You will be pleased to make my most respectful compliments to the members of Congress, and believe me, with great esteem, &c.
JOHN ADAMS.
TO JAMES LOVELL.
Braintree, October 17th, 1779.
My Dear Sir,
What shall I say to your favors of the 27th and 28th of September, which came by the last post? The unanimity of my election surprises me, as much as the delicacy, importance, and danger of the trust distress me. The appointment of Mr Dana to be Secretary pleases me more than my own to be Minister, Commissioner, Negotiator, call it what you will. I have communicated to him your letters in confidence, and all other material intelligence I had, and hope he will not decline, but you know the peculiarities of his situation, and if he should refuse, I hope you will not force your name out of nomination again. I did not suppose that such characters would be willing to go as Secretaries, because I did not know your plan, otherwise I should not have mentioned Mr Jennings to Mr Gerry for one to Dr Franklin.
Your mastery of the language, and your indefatigability, would make you infinitely useful in any of these departments.
I rejoice that you produced my letter to the Count de Vergennes and his answer before the choice, because it contained a testimony in favor of Mr Lee, which was his due.[49] I am very much affected at his recall, because I know his merit, and, therefore, I am glad I was not placed in his stead, for suspicions would have arisen, and reflections would have been cast upon me, as having favored his removal in order to make room, which I certainly did not. I am infinitely obliged to you for those letters, and for that received the post before last, but I really tremble for your health. Let me entreat you, for the sake of our country, to take care of it. If I was to apply myself as you do, I should soon go to study politics in another sphere. Yet I am so selfish as to beg the continuance of your favors to me, and I pledge myself to you, I will not be in debt any more than may be made by the intrinsic difference in the value of the letters, which will be unavoidable.

— EXERCISE INSTRUCTIONS —
(1) In the letter to James Lovell, whose appointment as Secretary pleases the writer more than his own?
(2) Write out the letter to James Lovell from "TO JAMES LOVELL." up to and including "to Dr Franklin.", renaming "Braintree" to "Quincy".
Answer from the letter to James Lovell alone.

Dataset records
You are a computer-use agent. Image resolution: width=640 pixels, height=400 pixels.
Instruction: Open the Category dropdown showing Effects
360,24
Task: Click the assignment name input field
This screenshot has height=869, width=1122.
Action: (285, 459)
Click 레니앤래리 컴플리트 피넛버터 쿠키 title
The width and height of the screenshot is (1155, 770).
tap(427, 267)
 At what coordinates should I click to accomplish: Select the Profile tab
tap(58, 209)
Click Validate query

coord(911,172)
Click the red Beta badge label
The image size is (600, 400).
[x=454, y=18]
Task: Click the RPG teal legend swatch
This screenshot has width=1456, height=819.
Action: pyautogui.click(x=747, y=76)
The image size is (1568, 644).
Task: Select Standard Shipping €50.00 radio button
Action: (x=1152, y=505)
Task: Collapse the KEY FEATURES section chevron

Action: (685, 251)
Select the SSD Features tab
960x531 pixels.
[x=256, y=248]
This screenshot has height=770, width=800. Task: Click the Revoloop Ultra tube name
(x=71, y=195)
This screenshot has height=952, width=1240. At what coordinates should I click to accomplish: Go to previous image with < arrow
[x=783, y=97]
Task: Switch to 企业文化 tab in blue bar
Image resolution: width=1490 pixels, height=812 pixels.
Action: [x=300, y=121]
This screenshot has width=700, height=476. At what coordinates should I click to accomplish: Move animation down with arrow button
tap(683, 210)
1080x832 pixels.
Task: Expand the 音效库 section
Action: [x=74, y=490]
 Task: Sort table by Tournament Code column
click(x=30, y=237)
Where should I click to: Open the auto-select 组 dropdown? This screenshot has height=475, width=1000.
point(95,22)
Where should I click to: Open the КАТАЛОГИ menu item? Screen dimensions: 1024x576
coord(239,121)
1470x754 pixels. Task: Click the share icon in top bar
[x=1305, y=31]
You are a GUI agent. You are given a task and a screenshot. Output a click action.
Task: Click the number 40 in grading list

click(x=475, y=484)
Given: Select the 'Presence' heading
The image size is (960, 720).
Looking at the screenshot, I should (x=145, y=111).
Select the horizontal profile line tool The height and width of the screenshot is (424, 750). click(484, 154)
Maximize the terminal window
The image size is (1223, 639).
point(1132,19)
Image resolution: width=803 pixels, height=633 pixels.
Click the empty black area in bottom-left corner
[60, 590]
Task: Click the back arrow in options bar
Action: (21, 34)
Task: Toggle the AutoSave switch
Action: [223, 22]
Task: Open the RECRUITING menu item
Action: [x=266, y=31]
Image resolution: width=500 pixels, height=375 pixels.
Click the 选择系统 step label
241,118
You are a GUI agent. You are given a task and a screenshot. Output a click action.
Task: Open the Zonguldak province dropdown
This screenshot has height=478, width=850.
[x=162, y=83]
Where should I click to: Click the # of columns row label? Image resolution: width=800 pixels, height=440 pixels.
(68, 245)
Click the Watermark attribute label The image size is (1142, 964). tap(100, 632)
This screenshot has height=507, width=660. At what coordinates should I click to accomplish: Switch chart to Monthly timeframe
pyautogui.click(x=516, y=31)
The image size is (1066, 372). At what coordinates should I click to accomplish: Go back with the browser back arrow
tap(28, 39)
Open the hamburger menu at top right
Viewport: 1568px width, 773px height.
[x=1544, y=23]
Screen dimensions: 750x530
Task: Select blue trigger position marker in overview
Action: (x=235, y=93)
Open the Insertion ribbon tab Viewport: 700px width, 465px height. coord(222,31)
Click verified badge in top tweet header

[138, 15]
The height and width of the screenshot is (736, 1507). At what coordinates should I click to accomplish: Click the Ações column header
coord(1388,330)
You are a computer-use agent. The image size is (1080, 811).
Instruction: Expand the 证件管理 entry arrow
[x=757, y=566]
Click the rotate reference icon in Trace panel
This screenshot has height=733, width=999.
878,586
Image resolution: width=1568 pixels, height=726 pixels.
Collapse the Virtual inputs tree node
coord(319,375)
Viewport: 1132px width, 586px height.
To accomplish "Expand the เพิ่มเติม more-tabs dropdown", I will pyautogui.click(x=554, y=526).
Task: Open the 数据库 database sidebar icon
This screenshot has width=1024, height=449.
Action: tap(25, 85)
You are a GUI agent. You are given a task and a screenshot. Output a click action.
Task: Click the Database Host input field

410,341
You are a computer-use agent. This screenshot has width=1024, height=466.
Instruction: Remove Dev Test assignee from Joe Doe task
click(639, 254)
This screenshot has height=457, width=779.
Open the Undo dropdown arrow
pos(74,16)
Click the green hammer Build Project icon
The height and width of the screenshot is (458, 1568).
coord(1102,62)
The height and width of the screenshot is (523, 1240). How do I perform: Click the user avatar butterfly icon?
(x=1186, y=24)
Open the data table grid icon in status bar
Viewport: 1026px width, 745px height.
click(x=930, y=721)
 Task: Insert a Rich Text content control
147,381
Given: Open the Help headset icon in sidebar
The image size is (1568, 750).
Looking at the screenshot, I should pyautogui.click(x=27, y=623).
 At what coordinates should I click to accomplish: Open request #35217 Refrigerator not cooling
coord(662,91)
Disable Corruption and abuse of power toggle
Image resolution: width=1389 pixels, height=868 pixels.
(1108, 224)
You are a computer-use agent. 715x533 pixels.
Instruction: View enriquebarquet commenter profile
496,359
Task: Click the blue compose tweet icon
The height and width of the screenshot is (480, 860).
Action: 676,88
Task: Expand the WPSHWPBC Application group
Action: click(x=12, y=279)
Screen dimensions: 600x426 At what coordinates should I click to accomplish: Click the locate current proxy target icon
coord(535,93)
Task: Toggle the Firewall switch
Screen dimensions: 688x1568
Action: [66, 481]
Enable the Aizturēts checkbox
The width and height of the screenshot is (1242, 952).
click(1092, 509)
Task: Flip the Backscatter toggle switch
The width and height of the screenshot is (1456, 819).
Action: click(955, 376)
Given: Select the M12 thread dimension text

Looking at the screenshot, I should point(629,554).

— TASK-BY-TASK SOLUTIONS —
(1) Mr Dana's appointment as Secretary.

(2)
TO JAMES LOVELL.
Quincy, October 17th, 1779.
My Dear Sir,
What shall I say to your favors of the 27th and 28th of September, which came by the last post? The unanimity of my election surprises me, as much as the delicacy, importance, and danger of the trust distress me. The appointment of Mr Dana to be Secretary pleases me more than my own to be Minister, Commissioner, Negotiator, call it what you will. I have communicated to him your letters in confidence, and all other material intelligence I had, and hope he will not decline, but you know the peculiarities of his situation, and if he should refuse, I hope you will not force your name out of nomination again. I did not suppose that such characters would be willing to go as Secretaries, because I did not know your plan, otherwise I should not have mentioned Mr Jennings to Mr Gerry for one to Dr Franklin.